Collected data
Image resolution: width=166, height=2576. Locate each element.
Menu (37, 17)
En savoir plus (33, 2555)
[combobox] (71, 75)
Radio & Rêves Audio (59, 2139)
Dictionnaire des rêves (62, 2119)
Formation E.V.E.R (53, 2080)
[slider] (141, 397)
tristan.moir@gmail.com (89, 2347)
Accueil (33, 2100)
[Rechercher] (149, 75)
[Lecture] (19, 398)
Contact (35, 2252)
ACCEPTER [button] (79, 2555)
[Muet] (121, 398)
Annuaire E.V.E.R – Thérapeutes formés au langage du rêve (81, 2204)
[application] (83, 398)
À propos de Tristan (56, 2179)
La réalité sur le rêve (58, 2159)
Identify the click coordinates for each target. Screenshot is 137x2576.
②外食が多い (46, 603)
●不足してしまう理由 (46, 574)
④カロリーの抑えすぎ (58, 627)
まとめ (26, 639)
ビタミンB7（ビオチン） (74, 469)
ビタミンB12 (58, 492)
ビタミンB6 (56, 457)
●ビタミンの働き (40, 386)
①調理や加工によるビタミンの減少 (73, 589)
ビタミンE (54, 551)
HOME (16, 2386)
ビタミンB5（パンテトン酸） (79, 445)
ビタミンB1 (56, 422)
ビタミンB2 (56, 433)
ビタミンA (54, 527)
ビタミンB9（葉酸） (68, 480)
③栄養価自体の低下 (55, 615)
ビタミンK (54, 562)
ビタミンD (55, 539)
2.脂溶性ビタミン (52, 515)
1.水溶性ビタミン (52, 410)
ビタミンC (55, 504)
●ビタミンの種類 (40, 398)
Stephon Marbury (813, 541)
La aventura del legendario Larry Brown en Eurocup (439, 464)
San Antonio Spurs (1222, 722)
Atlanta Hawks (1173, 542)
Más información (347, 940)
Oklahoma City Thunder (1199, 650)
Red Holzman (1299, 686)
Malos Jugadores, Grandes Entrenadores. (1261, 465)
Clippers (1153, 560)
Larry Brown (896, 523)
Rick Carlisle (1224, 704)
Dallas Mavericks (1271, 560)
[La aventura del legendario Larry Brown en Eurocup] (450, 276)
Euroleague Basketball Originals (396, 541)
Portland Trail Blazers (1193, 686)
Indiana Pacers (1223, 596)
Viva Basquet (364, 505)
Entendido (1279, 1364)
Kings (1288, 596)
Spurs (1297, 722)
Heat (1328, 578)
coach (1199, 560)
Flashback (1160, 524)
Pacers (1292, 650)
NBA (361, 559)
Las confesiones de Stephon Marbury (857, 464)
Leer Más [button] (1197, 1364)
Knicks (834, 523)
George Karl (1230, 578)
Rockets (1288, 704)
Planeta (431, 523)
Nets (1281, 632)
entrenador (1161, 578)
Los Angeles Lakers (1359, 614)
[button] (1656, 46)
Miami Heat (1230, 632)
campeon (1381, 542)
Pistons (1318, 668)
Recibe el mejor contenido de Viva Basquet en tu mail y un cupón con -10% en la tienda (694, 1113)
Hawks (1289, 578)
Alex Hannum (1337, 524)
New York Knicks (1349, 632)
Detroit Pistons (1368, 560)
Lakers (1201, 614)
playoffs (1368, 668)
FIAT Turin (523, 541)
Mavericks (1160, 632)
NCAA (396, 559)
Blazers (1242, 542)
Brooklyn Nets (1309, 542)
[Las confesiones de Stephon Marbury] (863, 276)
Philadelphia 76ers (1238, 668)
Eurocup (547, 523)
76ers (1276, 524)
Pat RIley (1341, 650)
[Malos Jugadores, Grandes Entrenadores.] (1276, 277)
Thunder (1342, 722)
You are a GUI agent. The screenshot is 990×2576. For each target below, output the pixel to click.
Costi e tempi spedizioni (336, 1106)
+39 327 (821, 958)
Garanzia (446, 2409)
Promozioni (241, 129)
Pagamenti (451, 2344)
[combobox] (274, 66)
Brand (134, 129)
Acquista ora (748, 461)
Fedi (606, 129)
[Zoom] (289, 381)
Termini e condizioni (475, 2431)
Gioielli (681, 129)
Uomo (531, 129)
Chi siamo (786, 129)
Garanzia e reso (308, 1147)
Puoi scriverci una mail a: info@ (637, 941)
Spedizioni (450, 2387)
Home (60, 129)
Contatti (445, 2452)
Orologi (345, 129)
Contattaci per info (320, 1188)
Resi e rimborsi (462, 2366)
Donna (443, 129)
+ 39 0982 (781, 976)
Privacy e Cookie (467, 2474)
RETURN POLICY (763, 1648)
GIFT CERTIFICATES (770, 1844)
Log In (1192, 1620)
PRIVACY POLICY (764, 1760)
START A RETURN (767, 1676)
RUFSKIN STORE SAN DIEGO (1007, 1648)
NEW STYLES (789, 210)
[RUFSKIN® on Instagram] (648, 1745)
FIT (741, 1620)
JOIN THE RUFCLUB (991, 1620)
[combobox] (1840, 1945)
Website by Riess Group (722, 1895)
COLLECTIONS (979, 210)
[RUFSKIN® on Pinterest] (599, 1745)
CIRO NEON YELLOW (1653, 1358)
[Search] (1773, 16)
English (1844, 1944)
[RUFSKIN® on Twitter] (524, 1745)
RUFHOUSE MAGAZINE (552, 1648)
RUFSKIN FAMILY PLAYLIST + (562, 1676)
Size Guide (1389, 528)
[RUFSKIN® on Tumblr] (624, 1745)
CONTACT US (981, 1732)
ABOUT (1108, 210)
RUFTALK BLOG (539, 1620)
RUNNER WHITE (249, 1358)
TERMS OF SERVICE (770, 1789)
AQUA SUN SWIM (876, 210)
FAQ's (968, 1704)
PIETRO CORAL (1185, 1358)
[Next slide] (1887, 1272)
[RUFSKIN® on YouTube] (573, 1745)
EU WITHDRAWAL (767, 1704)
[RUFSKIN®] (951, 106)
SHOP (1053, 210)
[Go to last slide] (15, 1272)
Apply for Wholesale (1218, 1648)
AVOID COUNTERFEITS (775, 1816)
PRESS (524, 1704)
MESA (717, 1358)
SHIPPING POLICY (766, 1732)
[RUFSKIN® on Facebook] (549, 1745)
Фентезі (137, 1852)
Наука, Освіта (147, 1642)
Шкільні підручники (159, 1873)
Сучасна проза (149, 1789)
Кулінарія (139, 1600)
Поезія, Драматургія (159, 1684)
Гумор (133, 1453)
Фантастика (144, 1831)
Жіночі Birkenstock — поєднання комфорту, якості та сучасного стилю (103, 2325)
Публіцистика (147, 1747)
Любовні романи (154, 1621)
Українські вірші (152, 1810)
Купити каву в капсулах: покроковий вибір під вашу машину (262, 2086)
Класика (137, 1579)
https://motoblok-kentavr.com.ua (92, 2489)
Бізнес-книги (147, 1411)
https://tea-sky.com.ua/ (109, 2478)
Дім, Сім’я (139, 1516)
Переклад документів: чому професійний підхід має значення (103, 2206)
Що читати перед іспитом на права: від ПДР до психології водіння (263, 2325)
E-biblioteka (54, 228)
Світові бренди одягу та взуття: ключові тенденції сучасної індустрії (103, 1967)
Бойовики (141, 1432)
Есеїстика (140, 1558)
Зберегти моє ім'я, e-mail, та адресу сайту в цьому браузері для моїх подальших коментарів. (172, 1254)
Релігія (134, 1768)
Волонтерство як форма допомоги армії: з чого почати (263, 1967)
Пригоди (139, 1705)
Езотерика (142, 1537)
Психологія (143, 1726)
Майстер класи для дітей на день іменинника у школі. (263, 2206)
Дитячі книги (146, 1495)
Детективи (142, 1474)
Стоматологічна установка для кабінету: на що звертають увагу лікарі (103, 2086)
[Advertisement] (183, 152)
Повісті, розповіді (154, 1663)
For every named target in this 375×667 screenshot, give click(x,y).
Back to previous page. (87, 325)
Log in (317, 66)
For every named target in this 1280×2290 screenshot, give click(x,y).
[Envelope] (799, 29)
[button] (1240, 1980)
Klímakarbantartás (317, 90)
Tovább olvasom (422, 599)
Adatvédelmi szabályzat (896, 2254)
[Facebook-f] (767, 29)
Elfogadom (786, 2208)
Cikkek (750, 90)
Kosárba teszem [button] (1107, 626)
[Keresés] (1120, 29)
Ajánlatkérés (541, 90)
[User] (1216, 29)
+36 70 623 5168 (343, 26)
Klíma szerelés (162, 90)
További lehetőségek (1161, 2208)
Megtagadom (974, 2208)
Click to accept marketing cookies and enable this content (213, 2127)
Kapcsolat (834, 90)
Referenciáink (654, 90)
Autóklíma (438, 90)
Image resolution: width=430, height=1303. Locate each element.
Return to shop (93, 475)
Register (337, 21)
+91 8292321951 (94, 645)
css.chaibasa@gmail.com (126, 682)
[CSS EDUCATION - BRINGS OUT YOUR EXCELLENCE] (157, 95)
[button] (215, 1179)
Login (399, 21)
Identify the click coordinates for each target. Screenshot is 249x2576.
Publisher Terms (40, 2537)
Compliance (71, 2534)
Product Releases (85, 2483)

» **Aim of the exercise**
Retype exactly the lines from the one containing "[CSS EDUCATION - BRINGS" through the end of the data. Add nothing.

» **Exercise answer**
[CSS EDUCATION - BRINGS OUT YOUR EXCELLENCE] (157, 95)
[button] (215, 1179)
Login (399, 21)
Identify the click coordinates for each target. Screenshot is 249x2576.
Publisher Terms (40, 2537)
Compliance (71, 2534)
Product Releases (85, 2483)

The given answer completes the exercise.